Человечек в полосатой робе сидел, поджав острые колени к подбородку, обхватив их руками. Вислоухий уродец со стриженой головой, непомерно громадной на слабой шее, над высохшим тельцем. Не просто высохшим: по складкам робы видно было, что под нею одни лишь кости, неправдоподобно тонкие, еще детские. Да это и был мальчишка, лишь старческие борозды морщин на лбу да глаза сбили меня с толку. Поначалу-то я и увидел только эти глаза: большие, в пол-лица, они были полны безотчетного страха и черного горя – уж очень знакомые глаза… Это ж Татьяны Корсаковой глаза! – сестры художника, глаза раненого оленя. Фраза в письме Панина к ней: «он о вас часто вспоминал в лагере», – вспоминал!.. И нос, заостренный, с горбинкой, почти прозрачный, – ее!.. Но было что-то еще в выраженье лица, особенное. Страх и боль съежили в комок тело, но из самой глуби глаз будто б выглядывал еще и хитрый зверек, выискивающий что-то вокруг. Может, случайную корку хлеба или гнилой капустный лист на помойке, какую-нибудь тряпицу или крохотный обмылок, которому только и уместиться в таких вот детских ладошках, – этот зверек ничего не пропустит. На голодного лисенка был похож мальчишка.

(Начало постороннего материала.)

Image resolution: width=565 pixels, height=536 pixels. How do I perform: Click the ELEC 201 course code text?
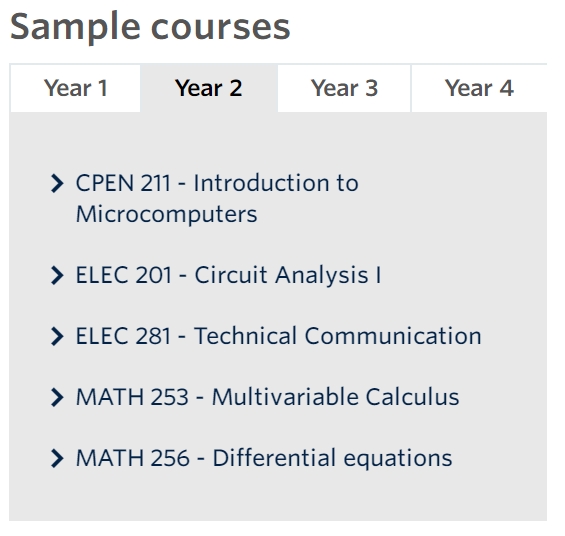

И те же легкие, стремительно-сбивчивые штрихи, что и на рисунках в тетради Ронкина.
– Он. Корсаков.
Аргунов молча топтался за моей спиной. – Откуда это у вас?
– Из той папки, что вы смотрели давеча. Позволил себе… Да ведь он тут сохранней! Видите? – под стеклом и в рамке…
– О чем вы говорите, Анисим Петрович! – я обернулся, лицо у старика было растерянным, усы совсем обвисли.
– Как же!.. Когда вы ухватились за эту папку, я сразу подумал: Долгов, Степан Пекарь – предлог. А на самом-то деле вы – ревизор, что ли?
– Потому и о Токареве – ни полслова? Потому и братьев Дубининых мне всучить хотели?..
Но Аргунов еще о своем толковал:
– Я и потому позволил, что Мария говорила часто:
он похож на мальчишку из одной голубкинской композиции. Называется – «Слушают музыку». Видели?.. А иногда говорила, что на нее саму похож, на Марию то есть.